Work to complete ▸ Copy out the entries below word for word, beginning at the very first line and continuing through the line containing "document-tab: FirstPersonMap* × is". Leave the pictures out of your copy.

Data excerpts ▸
****************
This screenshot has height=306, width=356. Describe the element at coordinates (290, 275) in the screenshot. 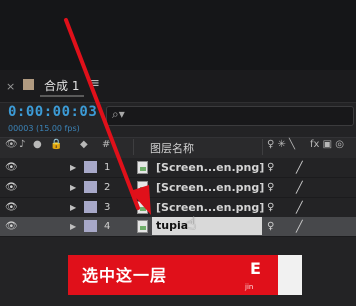

I see `logo-white-patch` at that location.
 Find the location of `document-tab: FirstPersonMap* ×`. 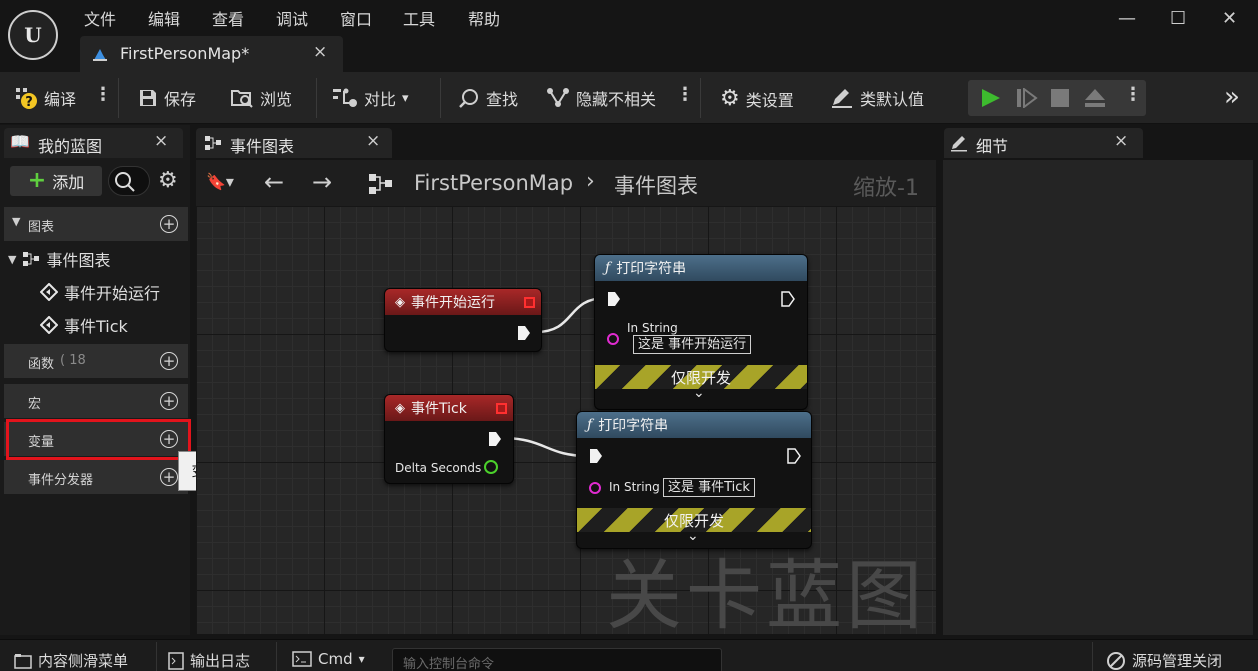

document-tab: FirstPersonMap* × is located at coordinates (212, 54).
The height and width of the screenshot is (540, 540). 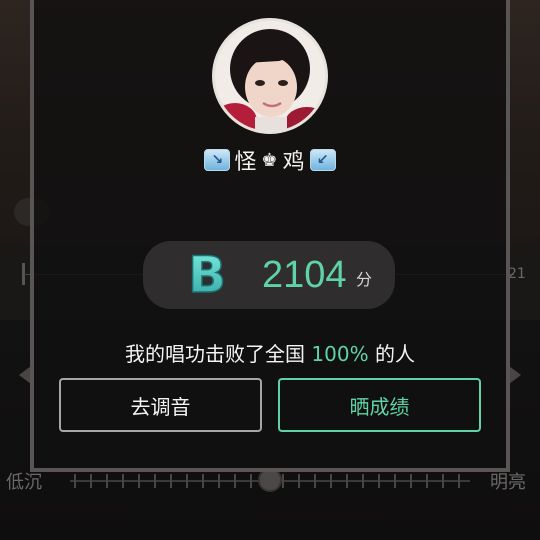 I want to click on grade-letter: B, so click(x=207, y=274).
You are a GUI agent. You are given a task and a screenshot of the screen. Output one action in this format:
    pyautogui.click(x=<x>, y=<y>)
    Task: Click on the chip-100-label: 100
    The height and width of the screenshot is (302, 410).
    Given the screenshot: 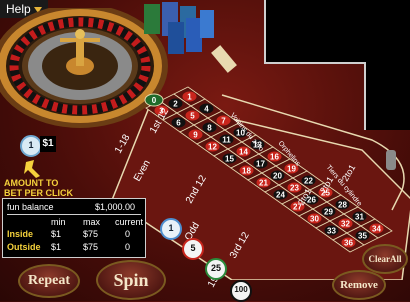 What is the action you would take?
    pyautogui.click(x=241, y=290)
    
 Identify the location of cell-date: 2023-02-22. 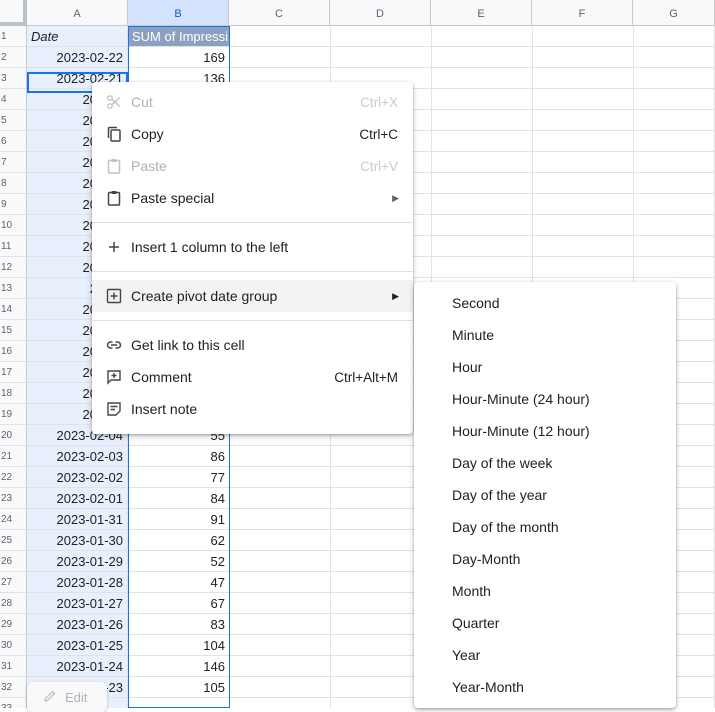
(78, 58).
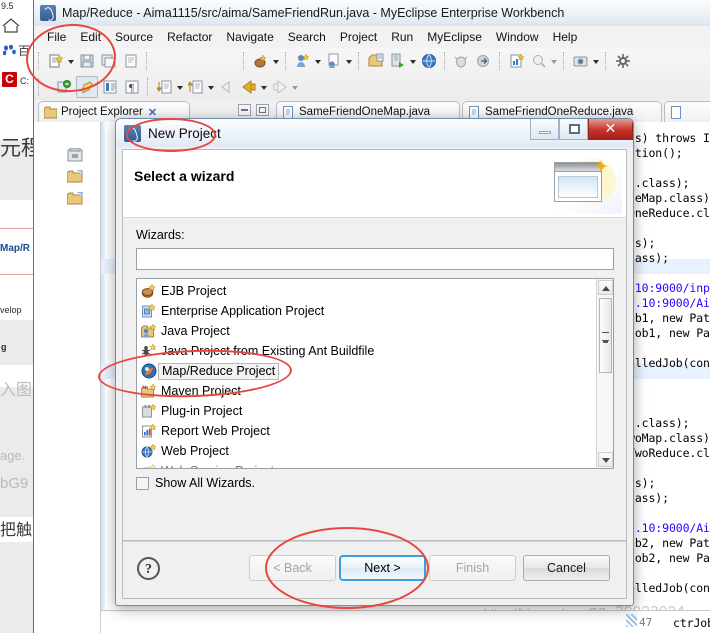  I want to click on next-annotation-dropdown-icon, so click(180, 87).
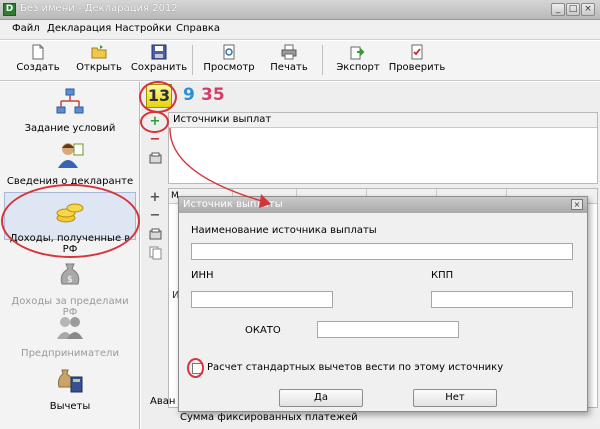  I want to click on menu-file: Файл, so click(26, 28).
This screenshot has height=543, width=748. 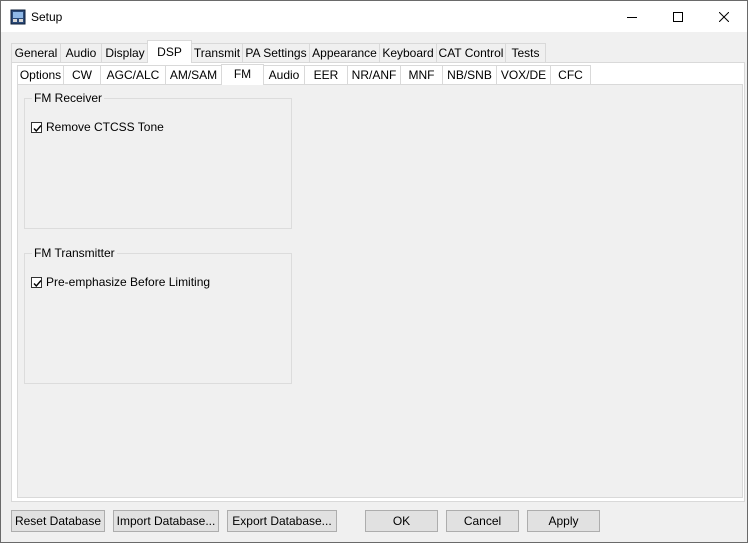 What do you see at coordinates (564, 521) in the screenshot?
I see `apply-button: Apply` at bounding box center [564, 521].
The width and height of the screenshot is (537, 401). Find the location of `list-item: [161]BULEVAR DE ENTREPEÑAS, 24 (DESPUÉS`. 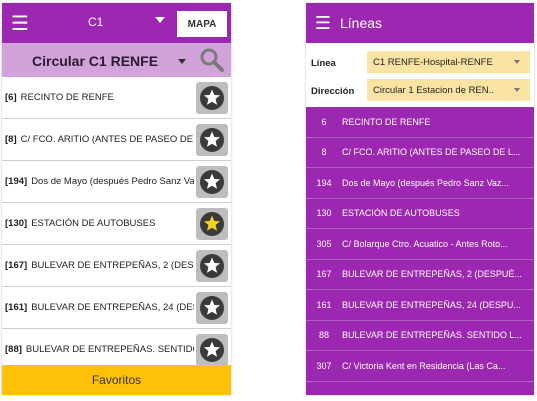

list-item: [161]BULEVAR DE ENTREPEÑAS, 24 (DESPUÉS is located at coordinates (116, 308).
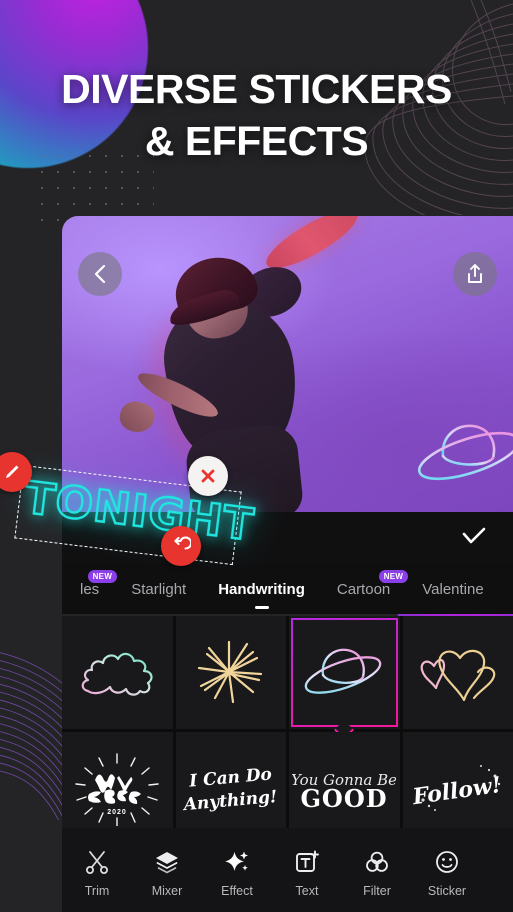 This screenshot has width=513, height=912. I want to click on back-button, so click(100, 274).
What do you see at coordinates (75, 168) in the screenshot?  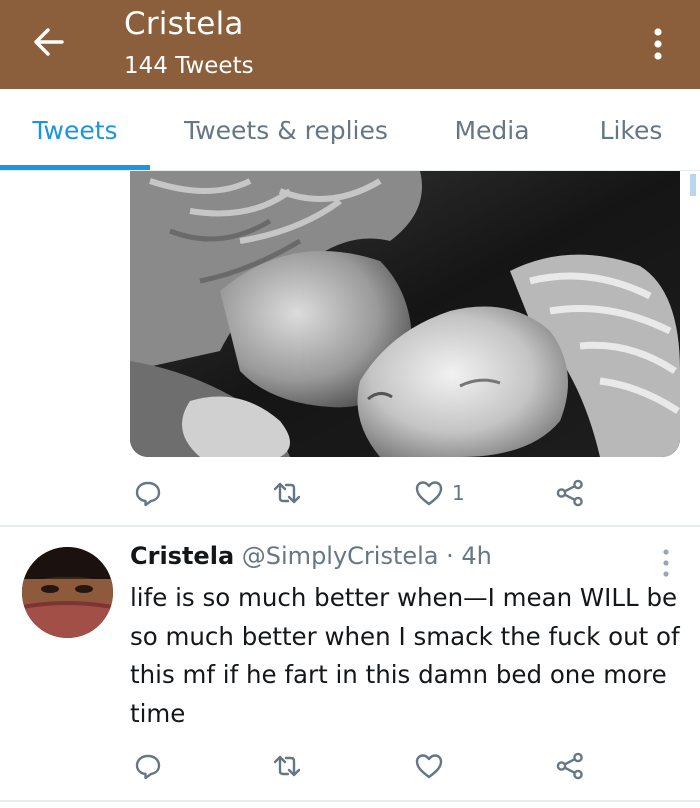 I see `active-tab-indicator` at bounding box center [75, 168].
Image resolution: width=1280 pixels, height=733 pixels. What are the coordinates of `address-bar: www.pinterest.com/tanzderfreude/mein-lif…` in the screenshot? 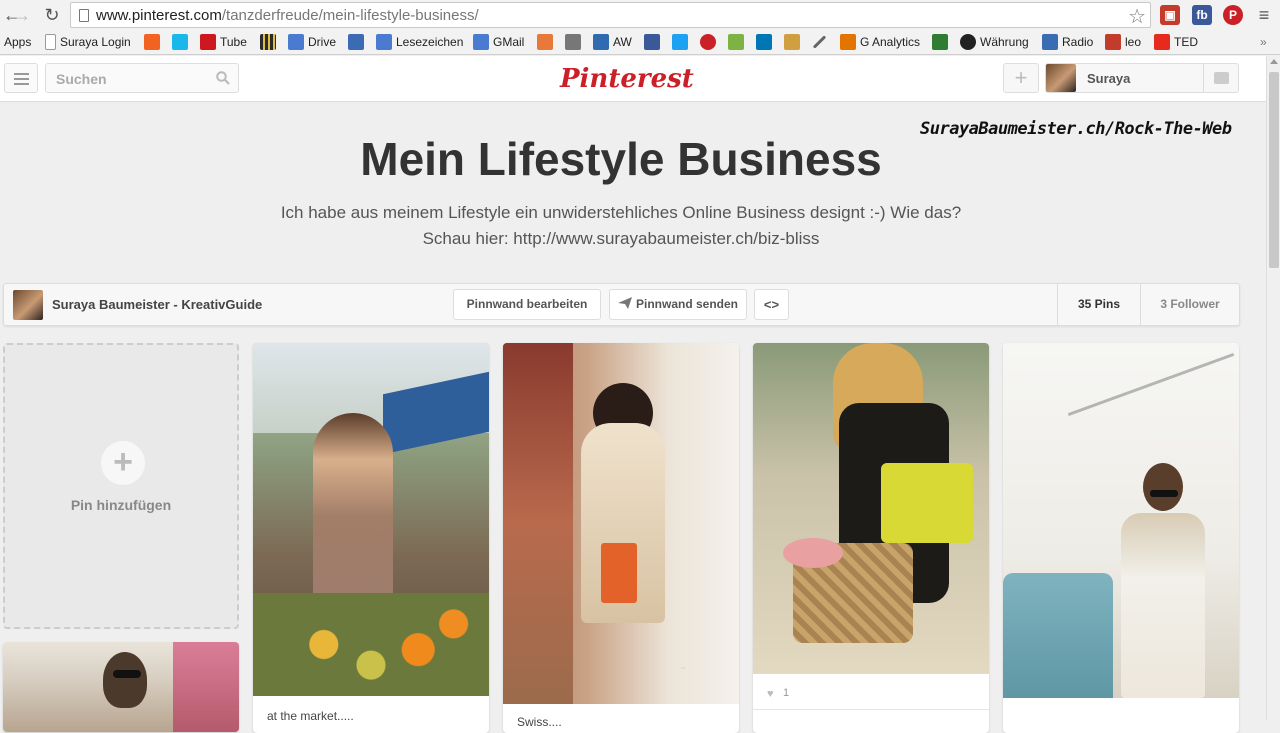 It's located at (610, 15).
****************
Exercise output ▸
This screenshot has height=306, width=356. Describe the element at coordinates (290, 275) in the screenshot. 

I see `logo-white-patch` at that location.
 Find the location of `document-tab: FirstPersonMap* ×`. 

document-tab: FirstPersonMap* × is located at coordinates (212, 54).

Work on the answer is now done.